Friday, September 30, 2005

Corruption in America

John Gotti, Jr was recently acquitted (although by a hung jury) and House Majority Leader Tom Delay was recently indicted by a grand jury. Is it possible that the Mafia is more upstanding than our own Congress? If Delay is convicted will that be a sign that we need to change some of the fundamentals of the way we choose our leaders?


Gib said...

One - "acquitted" and "hung jury" are two separate things. An acquittal occurs when a jury agrees on a verdict of not guilty. The defendant is discharged and can never be tried again on the same offense. A hung jury occurs when the jury cannot agree on a verdict. A mistrial is declared, and the defendant can be re-tried at the prosecutor's discretion. The prosecution wins the overwhelming majority of retrials, as they get to correct their mistakes. The major benefit to Gotti is that he was granted bail this time pending the decision to re-try. Unless and until the case is dismissed, he remains on the hook for it.

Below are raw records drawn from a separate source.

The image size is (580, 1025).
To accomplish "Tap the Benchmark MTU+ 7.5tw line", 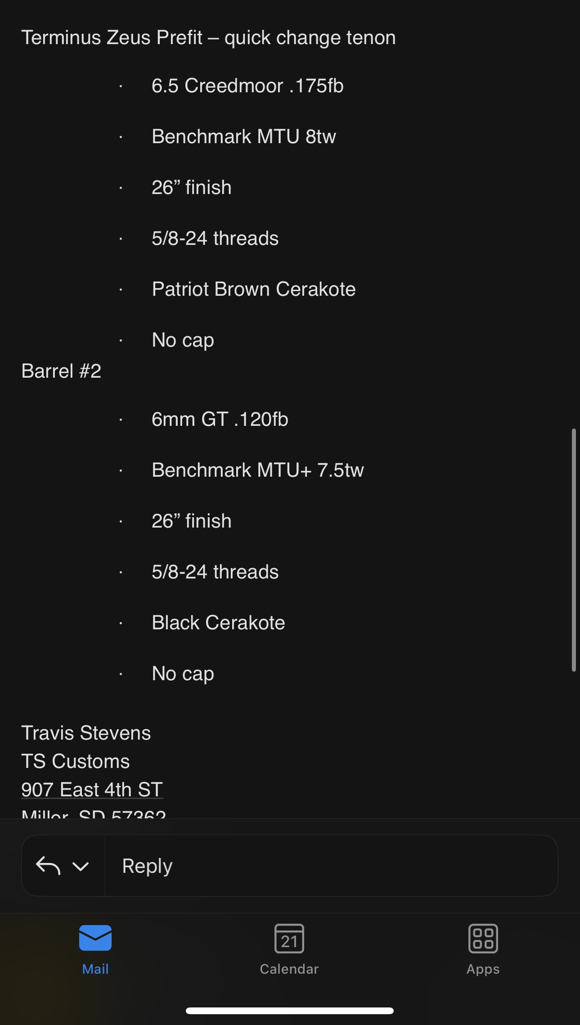I will click(257, 470).
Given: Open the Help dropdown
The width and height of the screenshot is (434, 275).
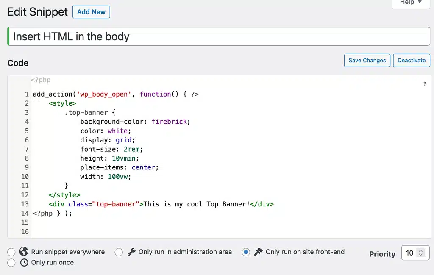Looking at the screenshot, I should click(410, 3).

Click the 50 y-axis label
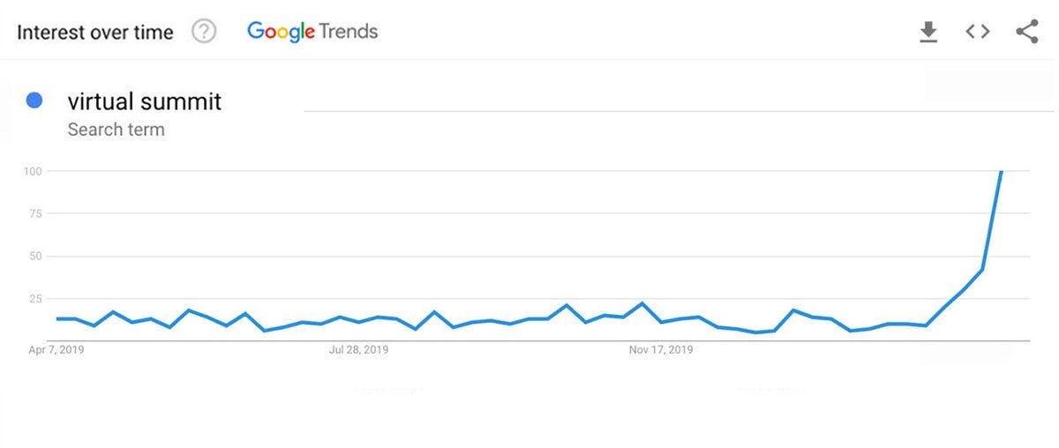tap(35, 256)

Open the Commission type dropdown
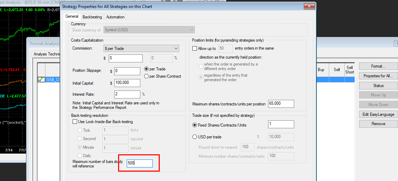point(141,48)
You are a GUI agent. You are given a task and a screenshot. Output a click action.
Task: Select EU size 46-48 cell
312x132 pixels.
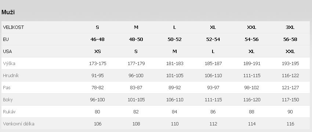(x=97, y=39)
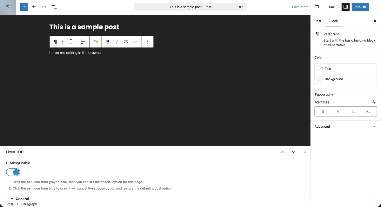381x207 pixels.
Task: Click the blue block inserter plus button
Action: (24, 7)
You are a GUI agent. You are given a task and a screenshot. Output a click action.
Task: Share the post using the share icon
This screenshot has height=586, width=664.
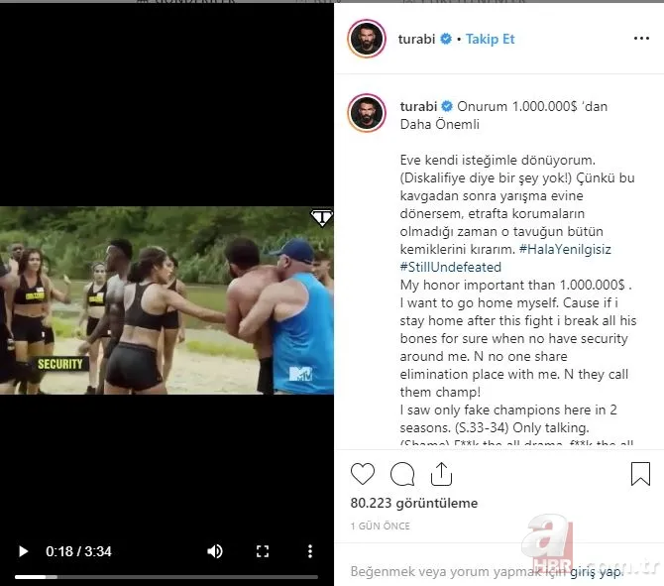(441, 474)
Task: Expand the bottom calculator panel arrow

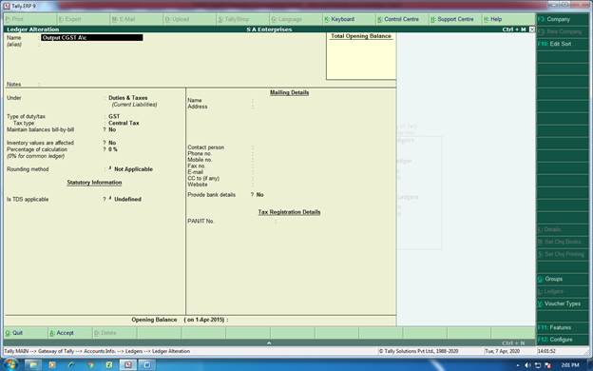Action: (x=269, y=342)
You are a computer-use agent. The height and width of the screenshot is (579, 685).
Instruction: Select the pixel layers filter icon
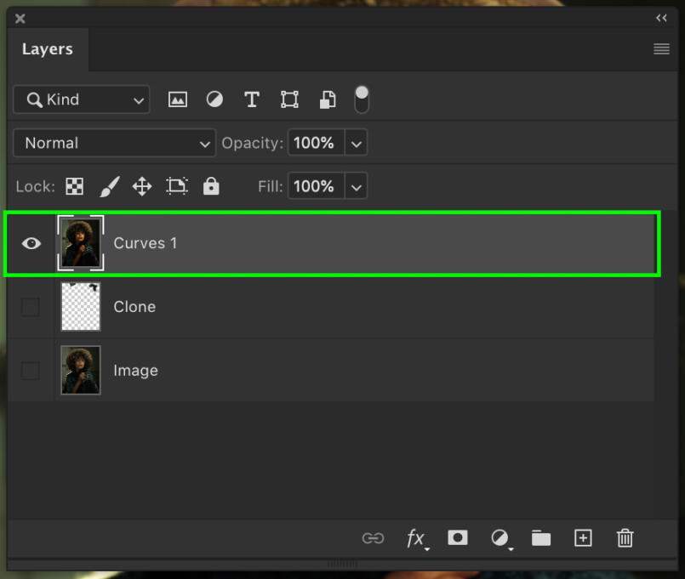(x=177, y=99)
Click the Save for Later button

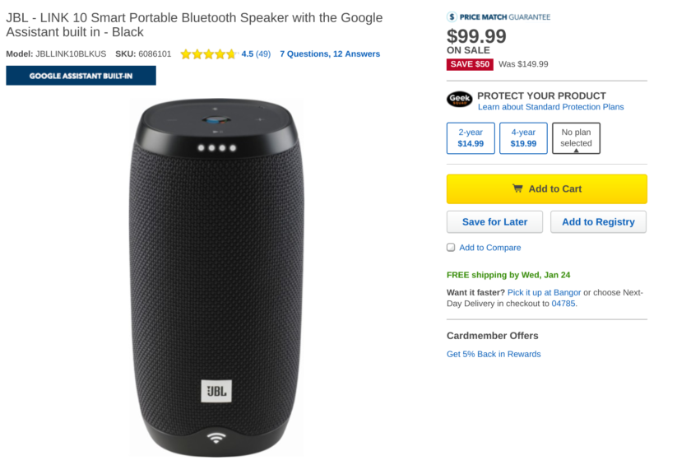tap(494, 221)
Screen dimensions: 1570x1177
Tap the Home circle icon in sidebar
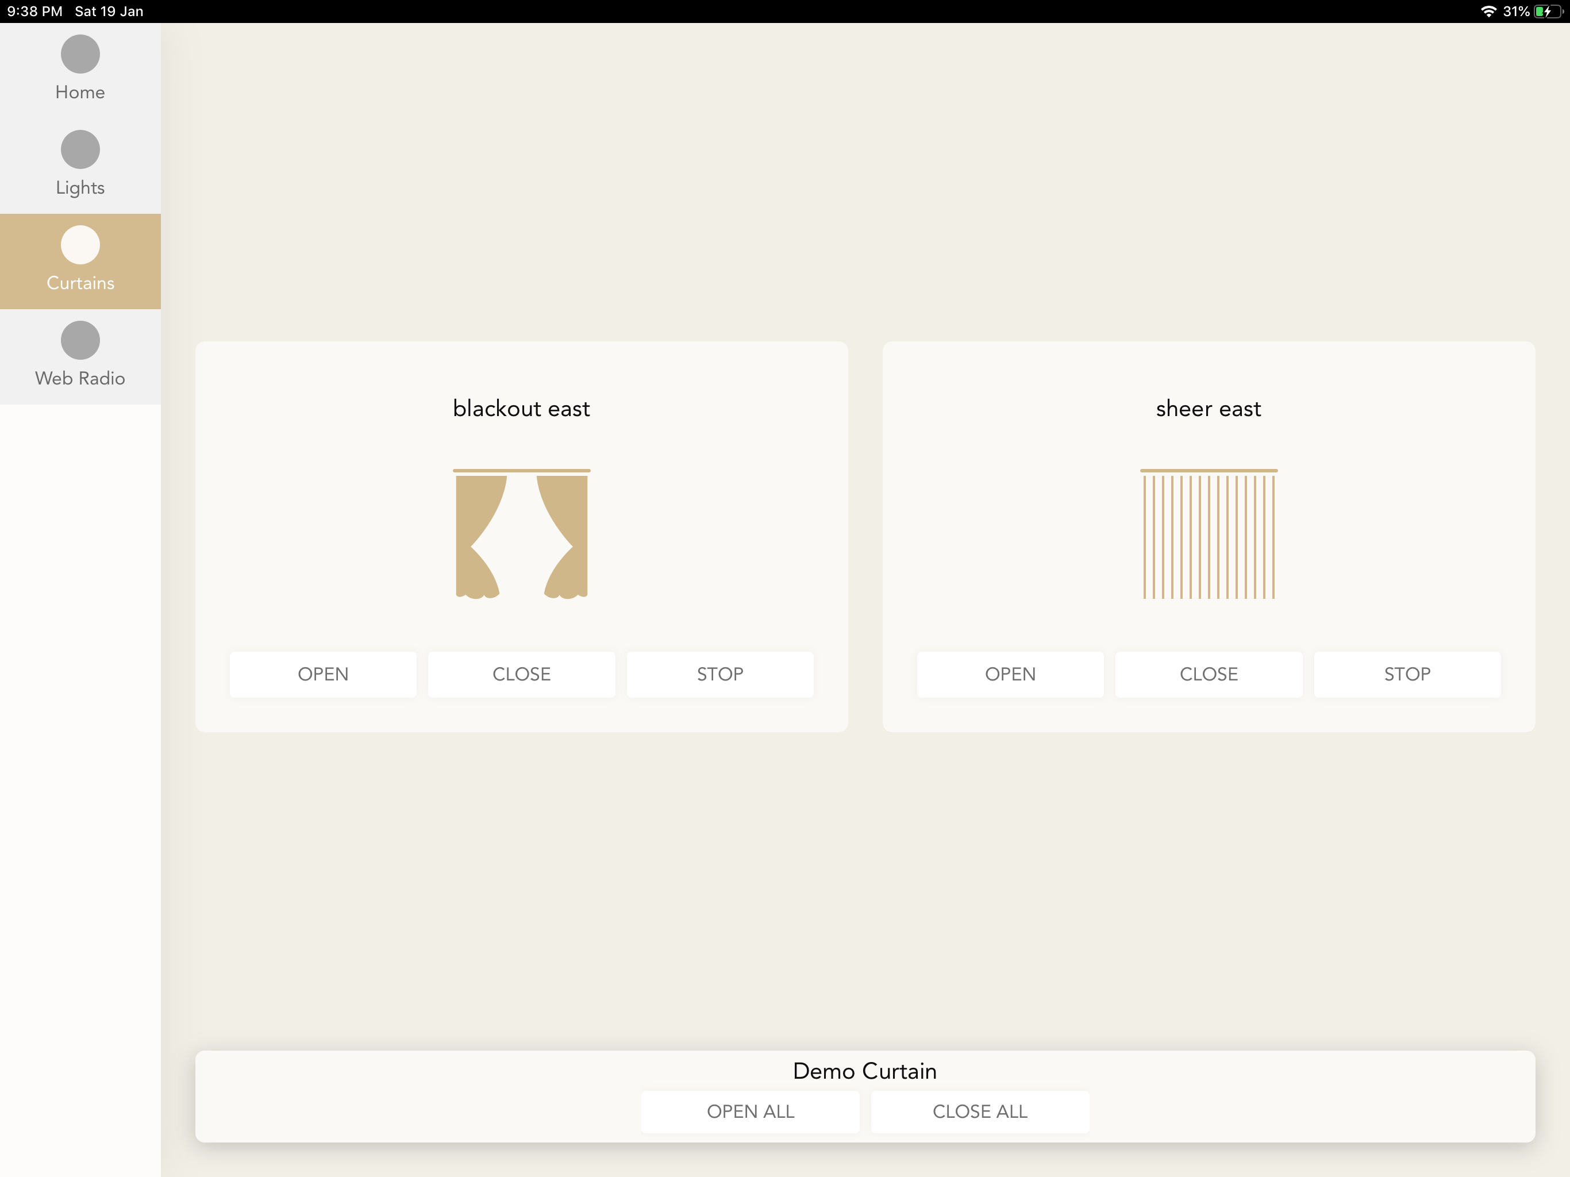pyautogui.click(x=80, y=54)
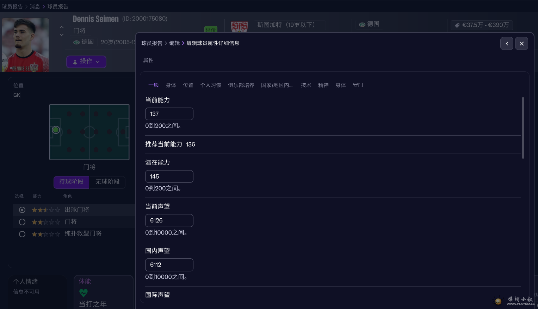Select the 门将 role radio button
The height and width of the screenshot is (309, 538).
22,222
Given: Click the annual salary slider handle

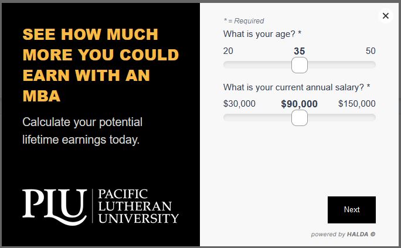Looking at the screenshot, I should tap(300, 118).
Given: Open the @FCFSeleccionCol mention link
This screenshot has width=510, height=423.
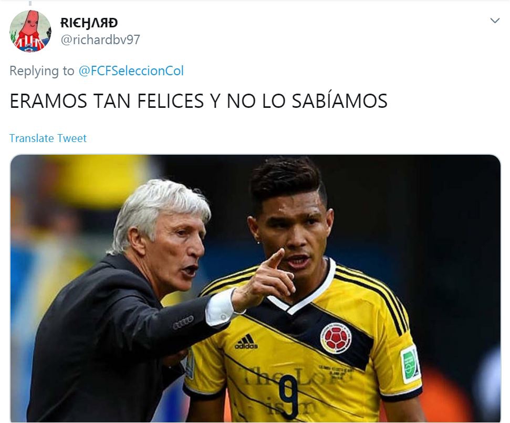Looking at the screenshot, I should (x=131, y=71).
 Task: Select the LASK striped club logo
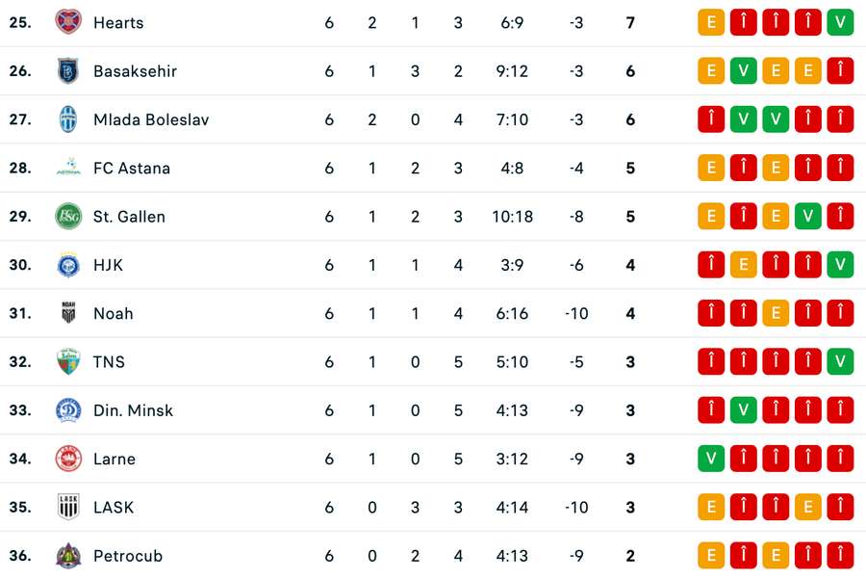pos(68,508)
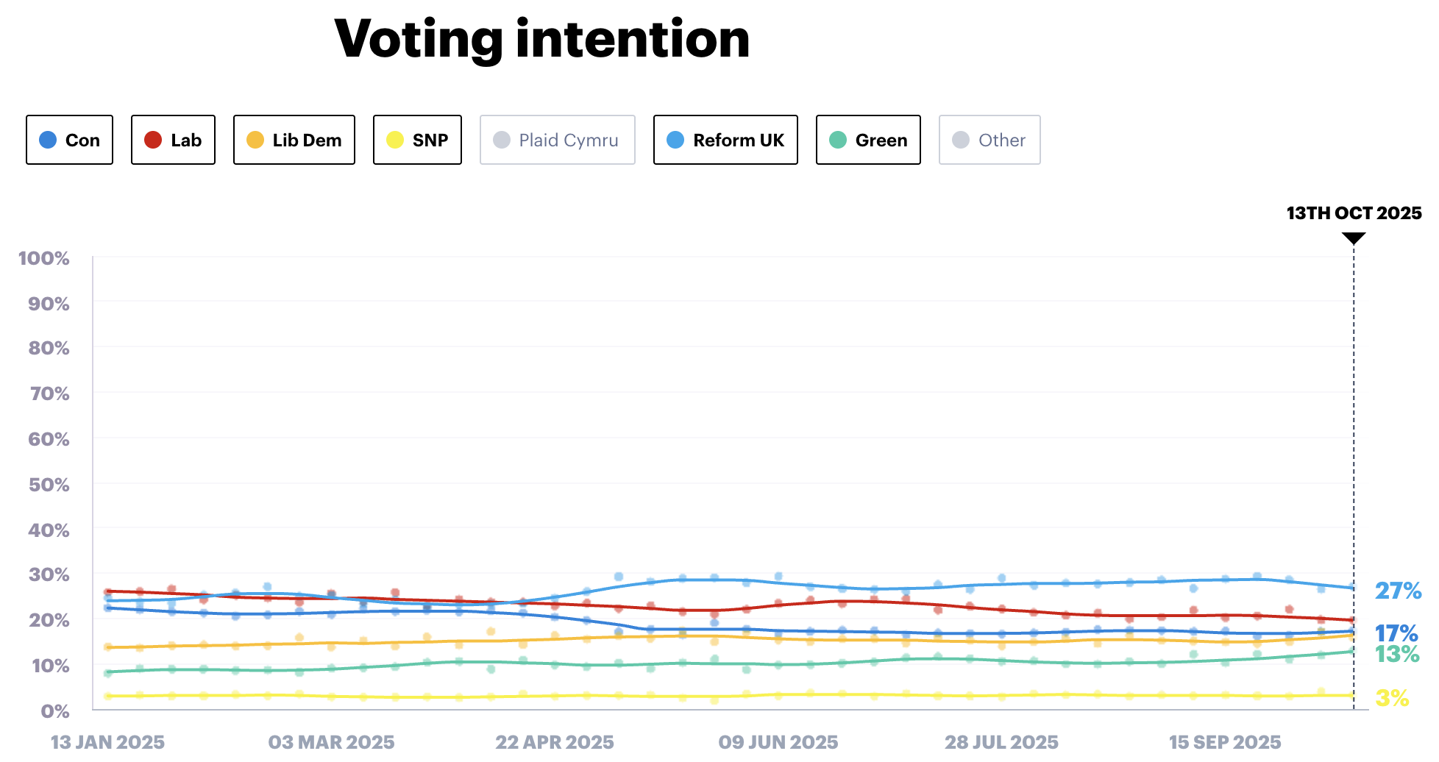The width and height of the screenshot is (1439, 762).
Task: Click the 27% Reform UK end label
Action: pyautogui.click(x=1398, y=591)
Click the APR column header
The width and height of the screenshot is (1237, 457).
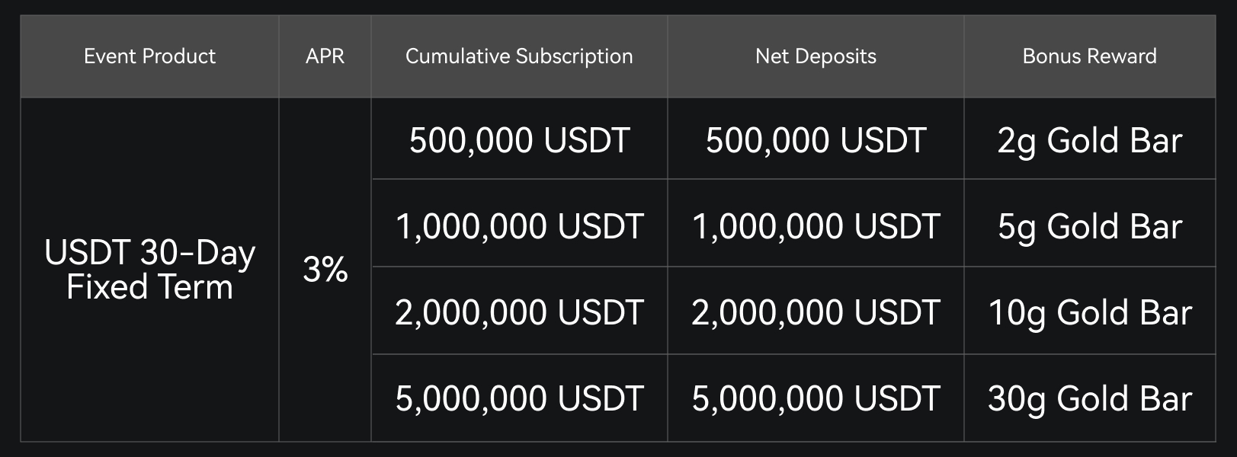coord(325,56)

An indictment simply occurs when a grand jury believes there is probable cause to believe a crime has been committed (in DeLay's case, various forms of money laundering and campaign finance law violations), and that the person named has committed said offense. It's not really true that a prosecutor can get a ham sandwich indicted (a turkey club, maybe, but not ham), but the procedure takes place with fewer limits on admission of evidence, and the defense has less opportunity to challenge the evidence.

I also don't get how a New York jury's actions related to a separate action taken by a Texas grand jury. Mafia figures have been ducking convictions for decades, though they're not as good at it as they used to be. And politicians have been charged with corruption for decades. There's always a risk when elevating someone to power that they will decide they have been put above the rules. The risk of letting people choose their leaders is we occasionally get it wrong. (We are talking, after all, about the same American public that made a sequel to Deuce Bigalow a financially sound decision.)

Sandcastle said...

Gotti was acquitted of some of the charges, and the jury was hung on others. I don't think the difference between New York and Texas jurors is meaningful. I believe the only way to keep politicians is to submit them to regular interrogations similar to those given to suspected terrorists. Each 4 year term will be followed by a 4 week interrogation. Any politician not executed or exiled will then have the opportunity for reelection. And both Deuce Bigelow movies were funny. Admittedly low brow humor, but funny.